Lingga, Jurnalkota.co.id
Mahasiswa Kuliah Kerja Nyata (KKN) dari Sekolah Tinggi Ilmu Sosial dan Ilmu Politik (Stisipol) Raja Haji Tanjungpinang yang ditempatkan di Desa Resun, Kecamatan Lingga Utara, berkolaborasi dengan perangkat desa untuk menggelar sosialisasi Desa Tangguh Bencana (Destana), Jumat, 1 Agustus 2025. Program ini merupakan bagian dari upaya meningkatkan kesiapsiagaan masyarakat dalam menghadapi risiko bencana.
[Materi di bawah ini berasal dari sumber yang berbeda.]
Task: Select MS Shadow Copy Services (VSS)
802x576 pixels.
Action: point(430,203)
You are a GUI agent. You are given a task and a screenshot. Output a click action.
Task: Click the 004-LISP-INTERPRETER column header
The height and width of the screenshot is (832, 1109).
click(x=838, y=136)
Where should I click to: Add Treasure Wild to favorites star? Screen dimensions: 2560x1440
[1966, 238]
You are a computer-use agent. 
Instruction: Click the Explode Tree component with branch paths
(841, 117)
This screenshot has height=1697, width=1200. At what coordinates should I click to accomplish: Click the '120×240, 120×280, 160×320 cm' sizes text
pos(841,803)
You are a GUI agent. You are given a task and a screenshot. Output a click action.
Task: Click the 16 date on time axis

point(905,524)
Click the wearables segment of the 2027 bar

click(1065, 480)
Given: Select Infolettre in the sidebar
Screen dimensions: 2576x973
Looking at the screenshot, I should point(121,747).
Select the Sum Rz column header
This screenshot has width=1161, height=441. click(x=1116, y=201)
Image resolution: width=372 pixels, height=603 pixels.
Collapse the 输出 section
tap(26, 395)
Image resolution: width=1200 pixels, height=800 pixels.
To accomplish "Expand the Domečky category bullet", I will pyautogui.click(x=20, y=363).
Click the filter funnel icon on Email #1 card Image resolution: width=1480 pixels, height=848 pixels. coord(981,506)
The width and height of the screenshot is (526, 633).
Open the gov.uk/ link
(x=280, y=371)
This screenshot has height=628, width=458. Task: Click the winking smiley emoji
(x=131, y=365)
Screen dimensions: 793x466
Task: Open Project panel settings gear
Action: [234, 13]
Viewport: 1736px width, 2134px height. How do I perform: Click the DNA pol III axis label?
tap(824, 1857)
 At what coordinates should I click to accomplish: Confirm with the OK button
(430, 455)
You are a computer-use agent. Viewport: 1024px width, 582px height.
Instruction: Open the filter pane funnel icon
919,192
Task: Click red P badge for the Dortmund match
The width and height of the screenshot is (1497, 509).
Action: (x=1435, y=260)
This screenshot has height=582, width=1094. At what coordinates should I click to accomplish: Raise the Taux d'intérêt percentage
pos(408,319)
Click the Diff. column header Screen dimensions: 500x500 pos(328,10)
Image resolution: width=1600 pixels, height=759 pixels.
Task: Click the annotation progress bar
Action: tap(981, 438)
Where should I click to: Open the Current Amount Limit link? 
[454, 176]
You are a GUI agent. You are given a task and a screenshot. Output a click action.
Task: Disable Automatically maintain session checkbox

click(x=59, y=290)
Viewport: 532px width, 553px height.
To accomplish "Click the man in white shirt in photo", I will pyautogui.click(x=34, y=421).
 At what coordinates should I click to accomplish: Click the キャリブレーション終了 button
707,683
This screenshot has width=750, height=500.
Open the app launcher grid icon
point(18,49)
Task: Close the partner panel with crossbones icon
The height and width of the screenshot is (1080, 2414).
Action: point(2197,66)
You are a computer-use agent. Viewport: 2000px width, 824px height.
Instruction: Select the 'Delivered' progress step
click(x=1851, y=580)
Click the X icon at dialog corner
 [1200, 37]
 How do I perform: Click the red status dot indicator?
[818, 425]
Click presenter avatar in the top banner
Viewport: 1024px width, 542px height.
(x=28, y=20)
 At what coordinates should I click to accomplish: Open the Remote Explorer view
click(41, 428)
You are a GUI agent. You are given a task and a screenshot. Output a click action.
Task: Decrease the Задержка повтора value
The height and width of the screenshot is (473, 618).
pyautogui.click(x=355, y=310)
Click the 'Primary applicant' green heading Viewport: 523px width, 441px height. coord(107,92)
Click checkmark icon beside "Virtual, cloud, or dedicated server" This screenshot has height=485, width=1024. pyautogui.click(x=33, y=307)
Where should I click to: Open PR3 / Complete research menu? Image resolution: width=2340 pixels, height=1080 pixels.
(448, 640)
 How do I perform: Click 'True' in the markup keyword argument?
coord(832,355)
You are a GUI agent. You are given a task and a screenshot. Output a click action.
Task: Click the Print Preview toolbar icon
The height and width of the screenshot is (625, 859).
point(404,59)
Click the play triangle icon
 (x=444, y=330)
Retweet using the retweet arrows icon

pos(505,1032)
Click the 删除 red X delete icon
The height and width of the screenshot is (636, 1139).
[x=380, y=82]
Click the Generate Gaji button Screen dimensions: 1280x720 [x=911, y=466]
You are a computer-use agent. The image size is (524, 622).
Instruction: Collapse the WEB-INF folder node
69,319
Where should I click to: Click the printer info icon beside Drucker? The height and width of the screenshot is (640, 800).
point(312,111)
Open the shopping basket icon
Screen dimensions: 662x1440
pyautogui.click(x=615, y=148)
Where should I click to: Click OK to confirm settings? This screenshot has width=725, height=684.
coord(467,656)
Kegiatan ini sejalan dengan agenda Badan Penanggulangan Bencana Daerah (BPBD) Kabupaten Lingga, yang tengah membentuk Destana di berbagai wilayah rawan bencana. Di Desa Resun, sosialisasi dipimpin langsung oleh Sekretaris BPBD Kabupaten Lingga, Dadi, yang memberikan pembekalan kepada warga dan perangkat desa.
Dalam pemaparannya, Dadi menekankan pentingnya keterlibatan masyarakat dalam upaya mitigasi bencana. Ia menyebut, program Destana bukan sekadar kegiatan seremonial, melainkan bentuk nyata pemberdayaan masyarakat agar mampu bertindak mandiri dalam situasi darurat.
“Desa Tangguh Bencana bukan hanya label, tapi upaya membangun kesadaran dan kapasitas warga dalam menghadapi potensi bencana di wilayahnya masing-masing,” ujar Dadi.
Sosialisasi ini turut dihadiri oleh Kepala Desa Resun, Hairul Mazi, tokoh adat, serta warga dari berbagai dusun. Kehadiran tokoh masyarakat dinilai penting untuk memperkuat keterlibatan komunitas dalam membangun ketangguhan desa secara kolektif.
Pembentukan Destana di Desa Resun merupakan bagian dari strategi jangka panjang Pemerintah Kabupaten Lingga untuk memperkuat ketahanan wilayah, terutama di daerah yang memiliki tingkat kerawanan bencana tinggi.